Discerning developments which would take his children from him, he bundles them up and successfully journeys (much like the heroes in Tolkien’s Lord of the Rings which his children so loved) through the mountains to the home of his mother’s father, an old Indian named Thaddeus Tobac, who lived in a remote region of the North Thompson Valley. Thaddeus represents all the modern world has rejected. But he and his world were both real and good. While there, Nathaniel senses an awakening religious impulse, and one senses he will soon find his grandfather Stephen’s faith. But the story ends as he is betrayed by a friend and hauled away by the security police, setting the stage for the final volume in the trilogy.


O’Brien’s saga involving the Delaney family concludes with Eclipse of the Sun (San Francisco: Ignatius Press, c. 1998). The velvet-gloved tyranny described in Plague Journal has crept over Canada. “Hate speech” has been outlawed–making dissent concerning government policies a crime. Guns have been confiscated–rendering ordinary citizens helpless in the hands of a police state. Religious freedom has been curtailed–driving the true Faith underground. Opposition to abortion and euthanasia now elicit coercive governmental response.

Amidst degenerating conditions, Nathaniel Delaney, editing the newspaper his grandmother had bought, The Swiftcreek Echo, courageously spoke the truth, including the truth that abortion and euthanasia are murder. Just before he’s arrested (and ultimately killed) killed in a government plot, he sent two of his children to a mountain refuge and asked Father Andrei to rescue another child, “Arrow,” from a hippie commune where he lived with his mother. A series of adventures (punctuated by dark, death-dispensing government helicopters on search-and-destroy missions) ensue as Father Andrei guides Arrow to safety. The commune is attacked and the people liquidated. A nearby monastery suffered the same fate. Father Andrei is apprehended and subjected to interrogation (orchestrated by Maurice L’Oraison, now a highly-placed bureaucrat) which reminded him of similar sufferings he’d endured at the hands of the Gestapo half-a-century earlier.

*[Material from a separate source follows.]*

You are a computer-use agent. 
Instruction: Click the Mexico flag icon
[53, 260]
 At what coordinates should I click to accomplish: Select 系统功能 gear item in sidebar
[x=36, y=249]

Embedded in the narrative is O’Brien’s apocalyptic vision of a country–and of the world itself–slipping into Satan’s clasp. Goodness, especially Christian goodness, is oppressed, while the forces of evil run rampant. And it’s all in the name of tolerance, pluralism, building a “good society” where everyone’s equal and well-cared for. And in the Church there’s a battle for truth–the truth necessary for the souls of men and women. As one of the admirable parish priests, discovers, “The Lord wanted trust, above all trust. And this trusting was the foundation of the personal holiness from which right action flowed” (p. 732). Furthermore, “at some point every soul was put to some ultimate test, each must turn and face its eternal foe in a definitive struggle between radical terror and radical faith” (p. 733). The times demand, from all of us, radical faith! At the end of time, will we be found faithful? Such is the true meaning of apocalyptic literature such as O’Brien’s.